The scene was calm on Saturday morning at the tabulation site near downtown Phoenix where Maricopa County employees were continuing their work. Only two protesters were standing in the parking lot where protests, some involving armed supporters of Mr. Trump, had unfolded this week.

One of the men in the parking lot held an American flag and said he was at the site as a single-issue voter, explaining that he was an anti-abortion campaigner. He declined to give his name.

The other pro-Trump protester was Franklyn Olivieri, 50, a Brooklyn-born construction worker who has lived in Arizona for more than two decades.

“We just want a fair count,” Mr. Olivieri said. “If it needs to go to the courts, go to the courts.”

Both of the men said they hoped any demonstration on Saturday would be peaceful.

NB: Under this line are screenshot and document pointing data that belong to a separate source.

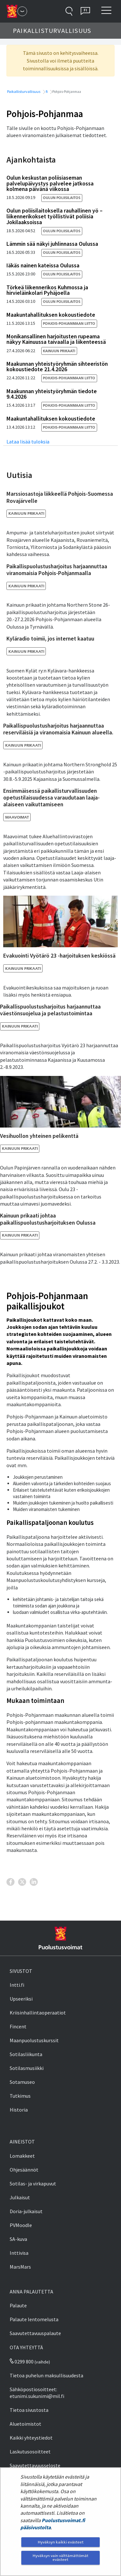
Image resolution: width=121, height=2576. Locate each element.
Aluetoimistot (25, 2424)
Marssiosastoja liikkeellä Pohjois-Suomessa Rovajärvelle (59, 497)
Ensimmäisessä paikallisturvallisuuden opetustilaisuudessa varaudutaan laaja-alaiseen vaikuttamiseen (51, 797)
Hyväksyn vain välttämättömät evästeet (60, 2557)
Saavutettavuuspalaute (35, 2333)
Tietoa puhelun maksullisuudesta (46, 2375)
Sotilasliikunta (26, 2054)
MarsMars (20, 2266)
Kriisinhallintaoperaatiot (38, 2012)
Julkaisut (20, 2197)
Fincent (18, 2026)
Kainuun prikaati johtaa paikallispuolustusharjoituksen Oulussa (48, 1219)
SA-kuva (18, 2239)
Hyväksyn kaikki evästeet (61, 2542)
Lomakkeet (22, 2156)
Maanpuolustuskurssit (34, 2040)
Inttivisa (19, 2253)
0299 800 (22, 2361)
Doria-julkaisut (26, 2211)
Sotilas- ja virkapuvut (33, 2183)
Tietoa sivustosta (29, 2410)
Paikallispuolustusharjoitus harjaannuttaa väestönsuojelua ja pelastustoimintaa (50, 1010)
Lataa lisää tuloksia (27, 441)
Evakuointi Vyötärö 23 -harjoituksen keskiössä (59, 955)
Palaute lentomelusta (34, 2319)
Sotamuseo (22, 2082)
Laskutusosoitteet (30, 2451)
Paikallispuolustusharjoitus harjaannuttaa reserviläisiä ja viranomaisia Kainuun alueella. (58, 729)
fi (46, 91)
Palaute (18, 2305)
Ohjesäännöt (24, 2169)
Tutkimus (20, 2096)
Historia (19, 2109)
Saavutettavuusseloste (35, 2465)
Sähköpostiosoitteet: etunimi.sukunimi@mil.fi (37, 2392)
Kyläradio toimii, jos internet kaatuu (50, 638)
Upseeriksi (21, 1998)
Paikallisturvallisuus (23, 91)
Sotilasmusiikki (27, 2068)
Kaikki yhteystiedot (31, 2437)
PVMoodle (21, 2225)
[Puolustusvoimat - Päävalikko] (22, 11)
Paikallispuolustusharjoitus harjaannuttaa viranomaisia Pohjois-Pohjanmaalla (56, 570)
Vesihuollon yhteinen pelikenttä (39, 1135)
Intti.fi (17, 1985)
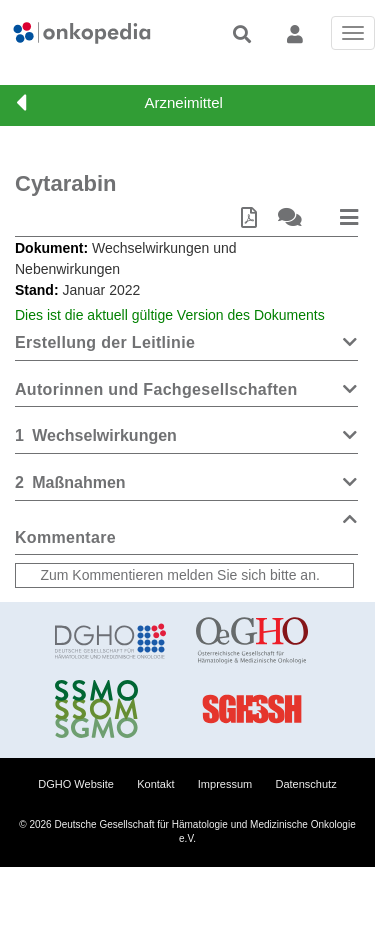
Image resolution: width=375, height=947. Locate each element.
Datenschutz (306, 784)
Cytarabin (65, 183)
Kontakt (155, 784)
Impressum (225, 784)
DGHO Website (76, 784)
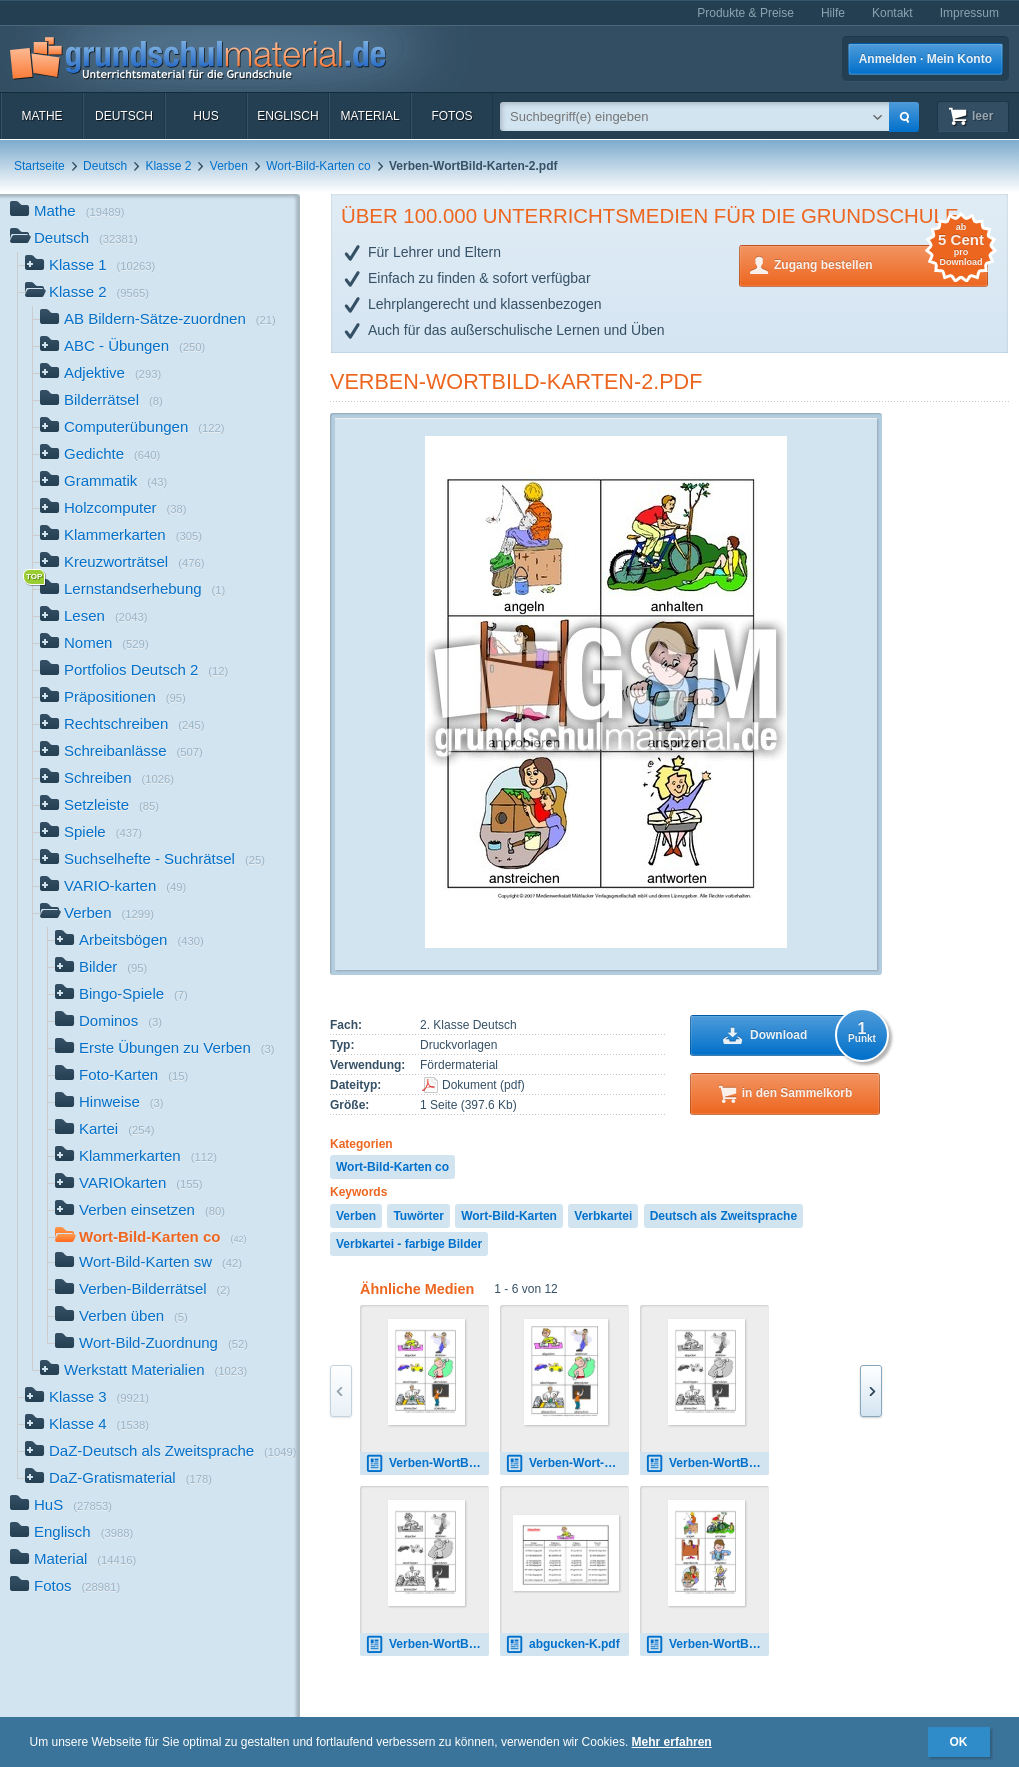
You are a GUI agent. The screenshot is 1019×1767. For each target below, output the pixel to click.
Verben (229, 166)
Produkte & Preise (745, 13)
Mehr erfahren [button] (672, 1742)
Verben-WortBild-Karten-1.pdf (427, 1463)
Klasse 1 (90, 266)
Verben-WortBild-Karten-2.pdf (516, 381)
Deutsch (124, 116)
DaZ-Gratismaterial (118, 1479)
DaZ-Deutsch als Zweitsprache (161, 1452)
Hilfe (833, 13)
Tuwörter (418, 1216)
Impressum (969, 13)
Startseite (39, 166)
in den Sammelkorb (797, 1093)
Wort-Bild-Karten (509, 1216)
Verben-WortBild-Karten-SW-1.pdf (707, 1463)
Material (369, 116)
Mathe (41, 116)
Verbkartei (603, 1216)
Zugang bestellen (881, 263)
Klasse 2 (168, 166)
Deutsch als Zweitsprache (723, 1216)
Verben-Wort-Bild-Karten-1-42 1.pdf (567, 1463)
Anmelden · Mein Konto (925, 59)
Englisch (287, 116)
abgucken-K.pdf (562, 1644)
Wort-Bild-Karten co (318, 166)
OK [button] (959, 1742)
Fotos (451, 116)
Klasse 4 (87, 1425)
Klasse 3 (87, 1398)
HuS (205, 116)
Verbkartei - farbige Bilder (409, 1244)
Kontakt (892, 13)
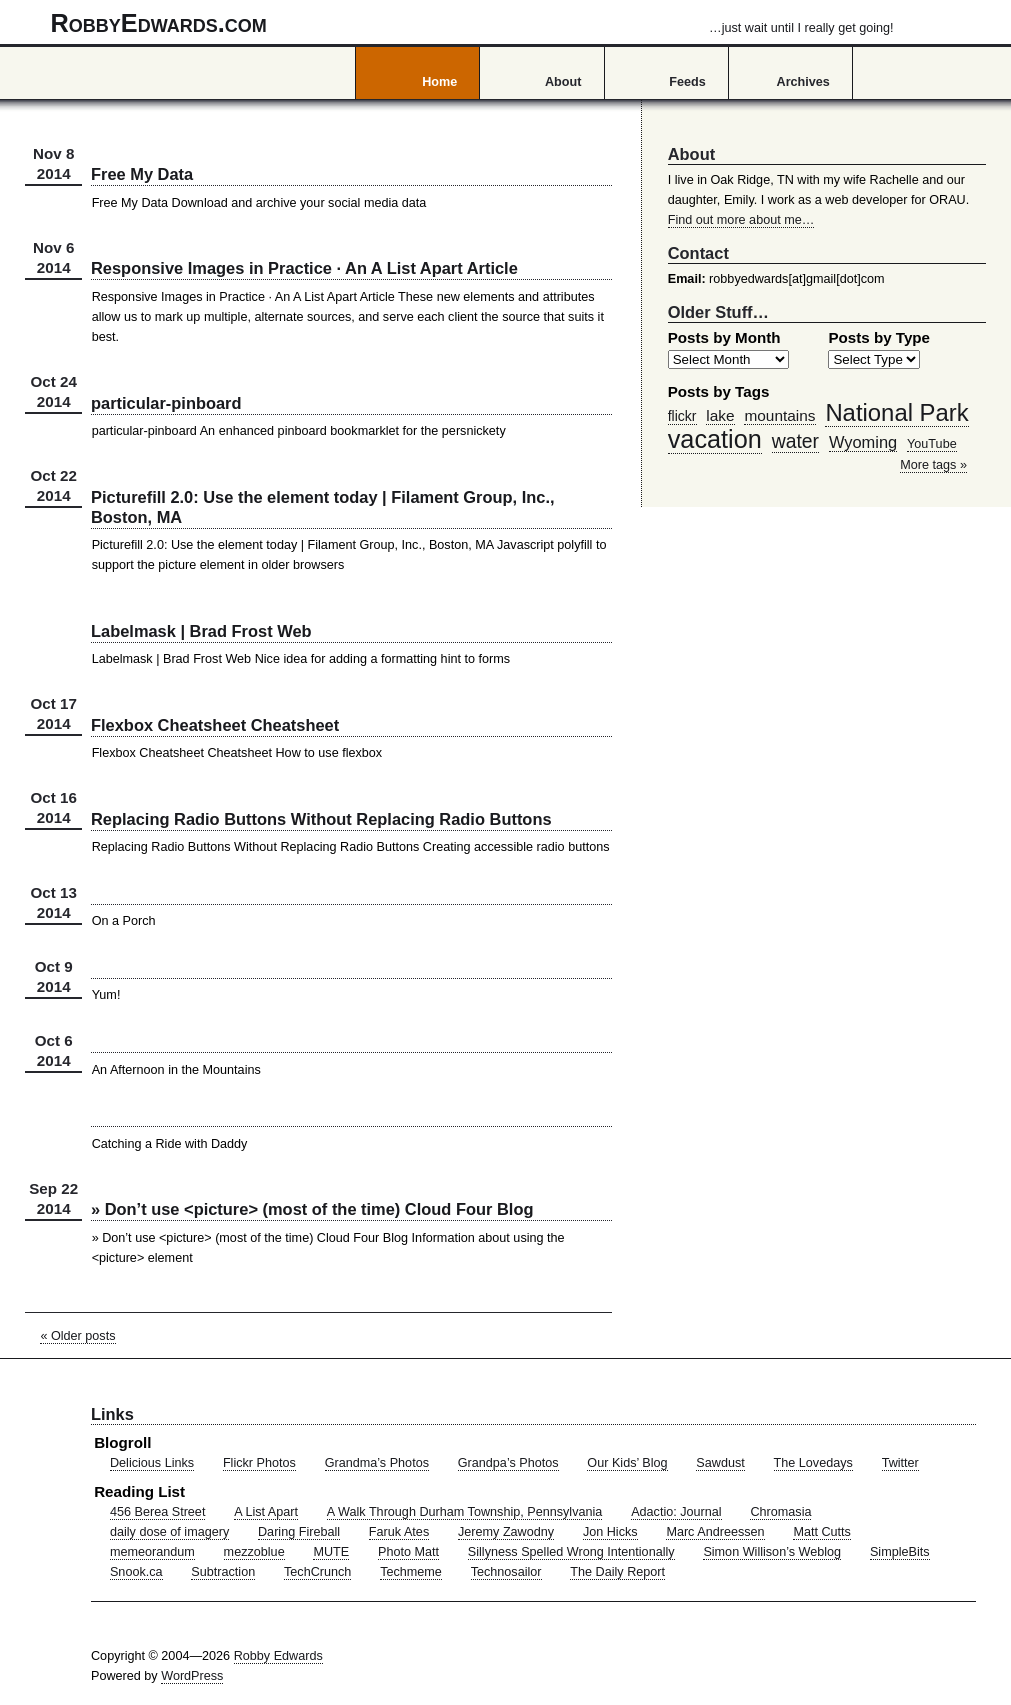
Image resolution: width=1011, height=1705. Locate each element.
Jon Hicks (610, 1532)
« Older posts (77, 1336)
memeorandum (152, 1552)
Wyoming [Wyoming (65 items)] (863, 442)
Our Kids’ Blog (627, 1463)
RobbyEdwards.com (472, 23)
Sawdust (720, 1463)
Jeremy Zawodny (506, 1532)
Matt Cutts (822, 1532)
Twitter (900, 1463)
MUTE (331, 1552)
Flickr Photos (259, 1463)
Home (439, 82)
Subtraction (223, 1572)
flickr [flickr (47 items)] (682, 416)
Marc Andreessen (715, 1532)
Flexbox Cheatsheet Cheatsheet (215, 725)
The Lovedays (813, 1463)
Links (112, 1414)
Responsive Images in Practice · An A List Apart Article (304, 268)
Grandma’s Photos (377, 1463)
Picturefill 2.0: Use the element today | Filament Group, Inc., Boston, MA (323, 507)
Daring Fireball (299, 1532)
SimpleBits (900, 1552)
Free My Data (142, 174)
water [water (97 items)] (795, 441)
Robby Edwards (278, 1656)
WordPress (192, 1676)
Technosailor (506, 1572)
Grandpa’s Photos (508, 1463)
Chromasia (780, 1512)
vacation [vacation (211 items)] (715, 439)
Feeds (687, 82)
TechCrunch (317, 1572)
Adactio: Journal (676, 1512)
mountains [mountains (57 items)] (779, 415)
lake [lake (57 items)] (720, 415)
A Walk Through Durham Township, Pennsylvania (465, 1512)
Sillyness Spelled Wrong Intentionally (571, 1552)
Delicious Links (152, 1463)
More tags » (933, 465)
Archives (803, 82)
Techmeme (411, 1572)
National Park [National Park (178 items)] (896, 412)
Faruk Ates (399, 1532)
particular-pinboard (166, 403)
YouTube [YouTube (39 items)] (932, 444)
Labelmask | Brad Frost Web (201, 631)
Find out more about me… (741, 220)
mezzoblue (254, 1552)
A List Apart (266, 1512)
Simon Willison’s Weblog (772, 1552)
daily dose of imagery (169, 1532)
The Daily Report (617, 1572)
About (563, 82)
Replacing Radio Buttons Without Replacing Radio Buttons (321, 819)
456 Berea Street (157, 1512)
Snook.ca (136, 1572)
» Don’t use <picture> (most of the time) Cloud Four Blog (312, 1209)
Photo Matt (408, 1552)
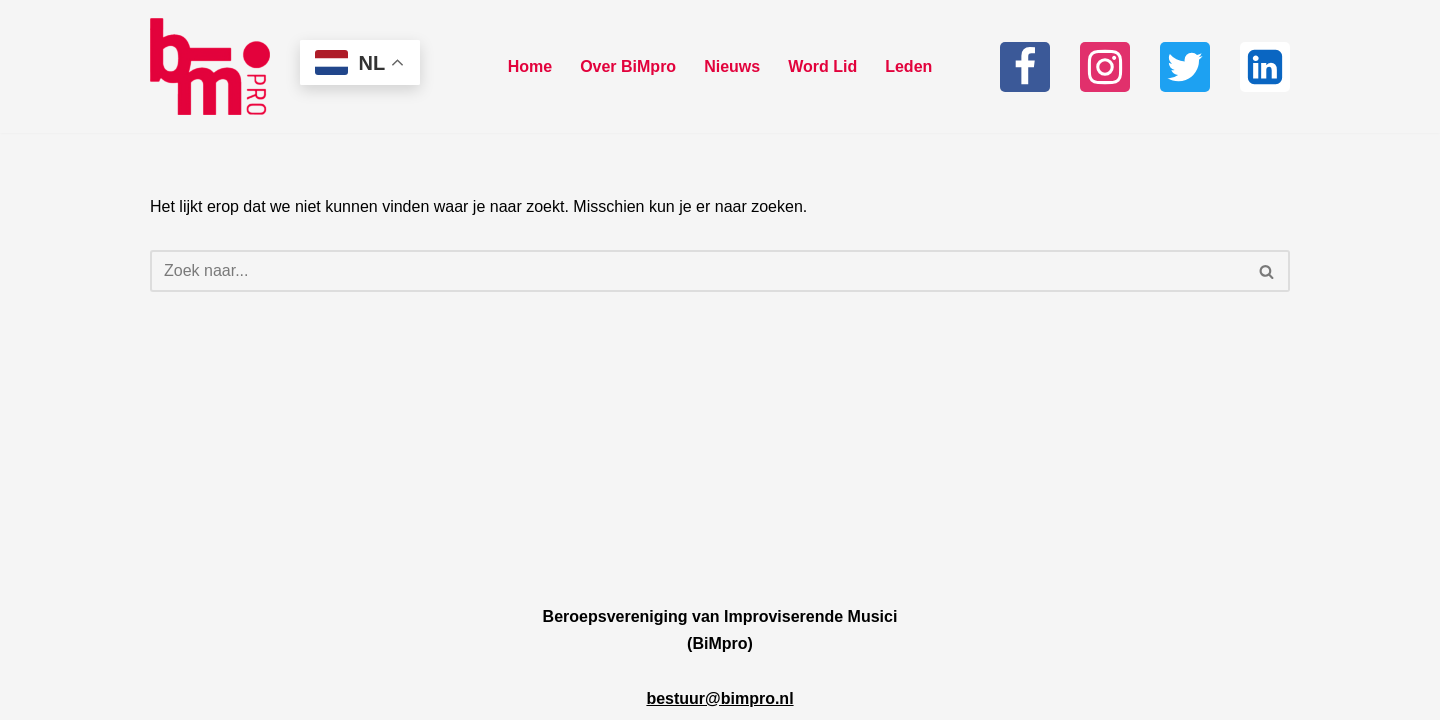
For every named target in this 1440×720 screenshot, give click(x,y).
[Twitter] (1185, 67)
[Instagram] (1105, 67)
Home (530, 66)
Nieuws (732, 66)
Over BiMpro (628, 66)
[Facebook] (1025, 67)
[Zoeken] (697, 271)
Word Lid (822, 66)
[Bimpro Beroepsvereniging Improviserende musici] (210, 66)
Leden (908, 66)
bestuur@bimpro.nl (719, 698)
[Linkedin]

Even Mr. Biden’s narrow edge in Arizona after days of ballot counting underscored a profound political shift in the state, a longtime Republican bastion that has lurched left in recent years, fueled by rapidly evolving demographics and a growing contingent of young Latino voters who favor liberal policies.

In one of the brightest spots for Democrats so far, the former astronaut Mark Kelly defeated the state’s Republican senator, Martha McSally, in a special election, making Mr. Kelly and Kyrsten Sinema the first two Democrats to represent Arizona in the Senate since the 1950s.